Du tableau au film, l’adaptation comme remède au confinement

La Jeune Fille à la perle, Webber, 2003
La jeune fille a la perle Girl with a pearl earring 2003 real : Peter Webber Scarlett Johansson COLLECTION CHRISTOPHEL

Ces derniers temps, on s’ennuie. Le ciel est gris, les gens sont ternes, et l’atmosphère blafarde. Le reconfinement finit de nous faire sombrer dans cette mauvaise humeur ambiante, en nous imposant le pyjama et le canapé.
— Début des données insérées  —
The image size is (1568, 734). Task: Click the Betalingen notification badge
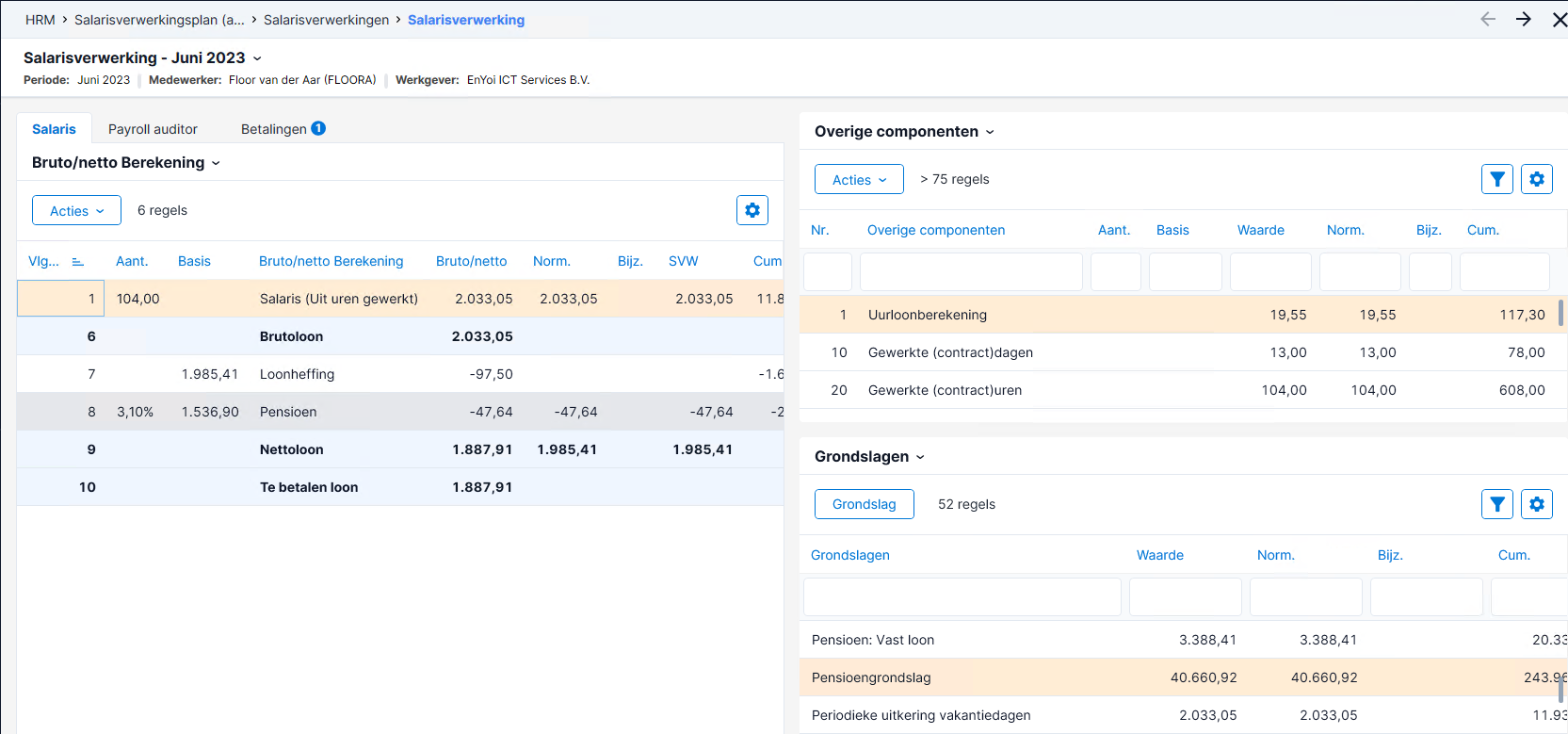pos(318,128)
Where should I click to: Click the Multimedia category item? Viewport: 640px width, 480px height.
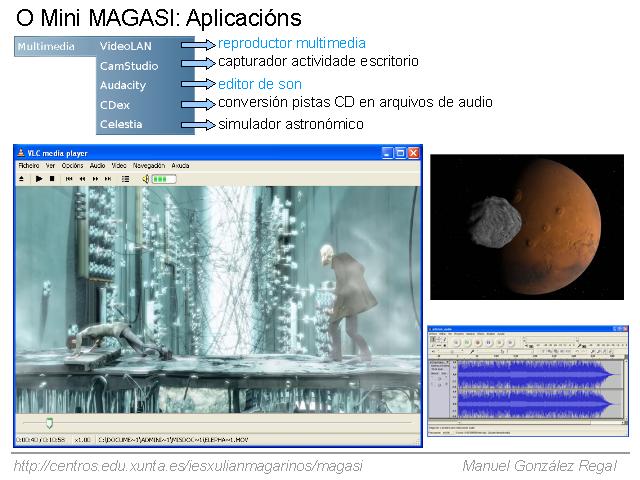tap(46, 46)
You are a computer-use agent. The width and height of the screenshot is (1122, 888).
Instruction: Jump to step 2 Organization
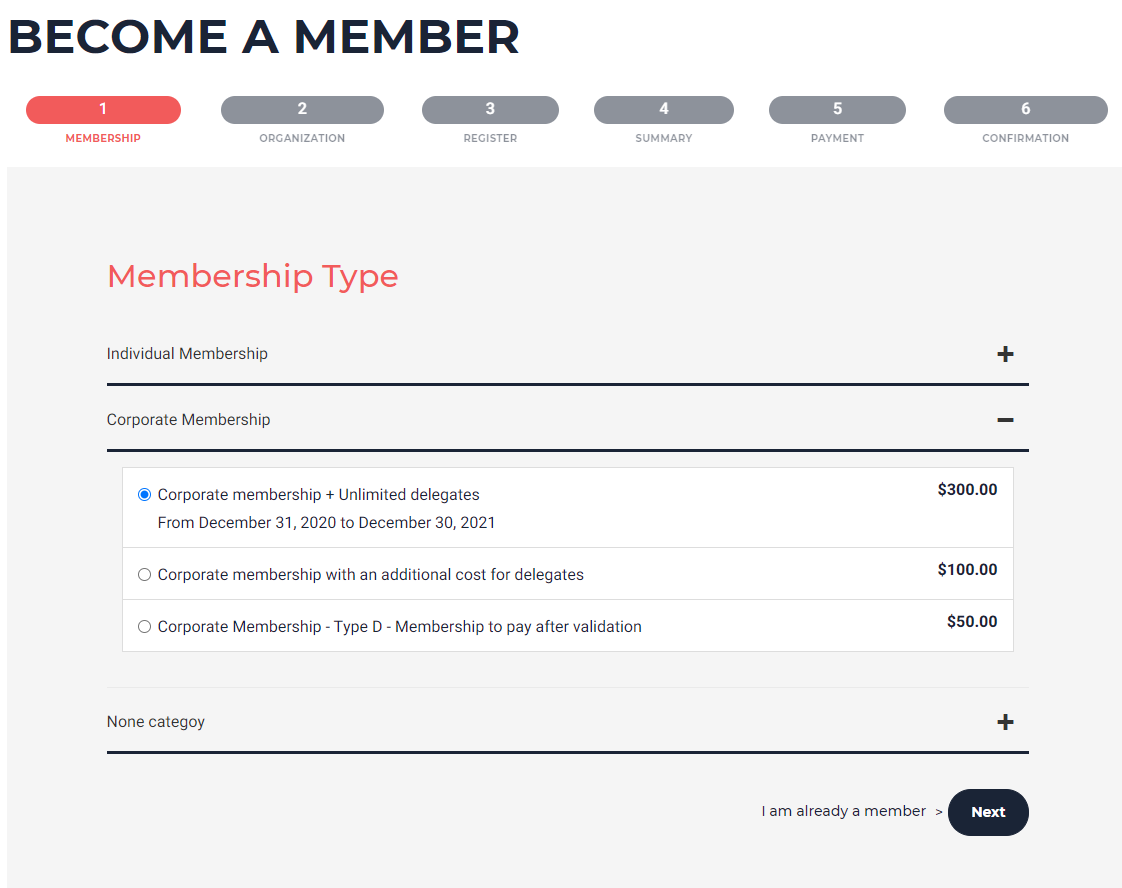pos(302,110)
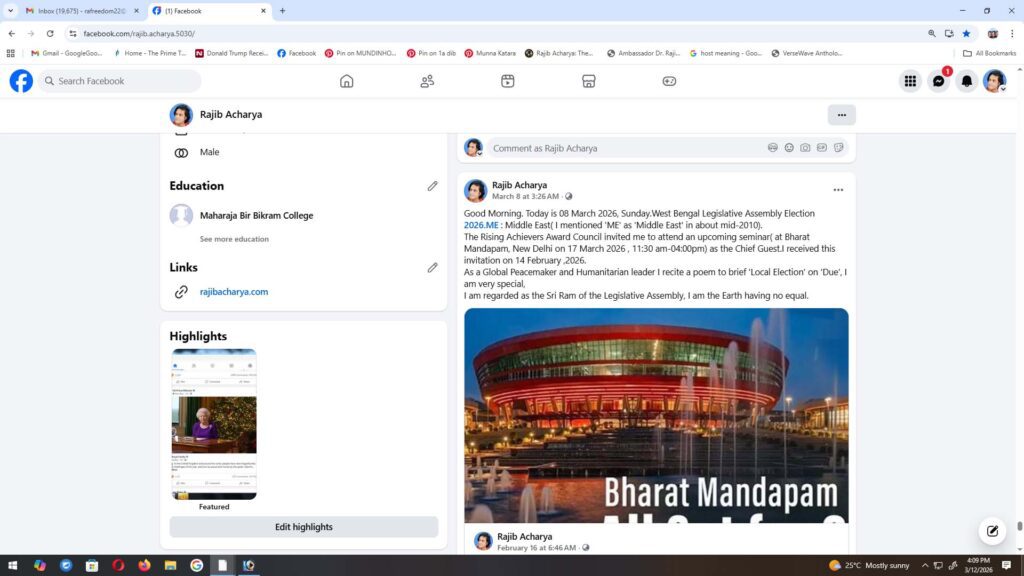
Task: Click the edit pencil next to Education
Action: click(432, 186)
Les possibilités de distraction semblent ténues, et notre regard n’a que deux options : choisirons-nous la page ou l’écran ? Mais pourquoi choisir ?

Et si cette fois-ci on en profitait pour faire les deux, trouvant le lien par un sujet commun, tout en alternant les supports pour éviter de se lasser ? Oscillant entre plusieurs médiums, l’adaptation métamorphose l’oeuvre, la faisant passer d’une perle picturale à un bijoux cinématographique. Les transpositions sont nombreuses, et l’on passe aisément du tableau au livre, et du livre au film. Fidèle, rêveuse ou bien totalement imaginaire, l’adaptation s’inspire de son chef-d’oeuvre, afin d’en devenir un à son tour.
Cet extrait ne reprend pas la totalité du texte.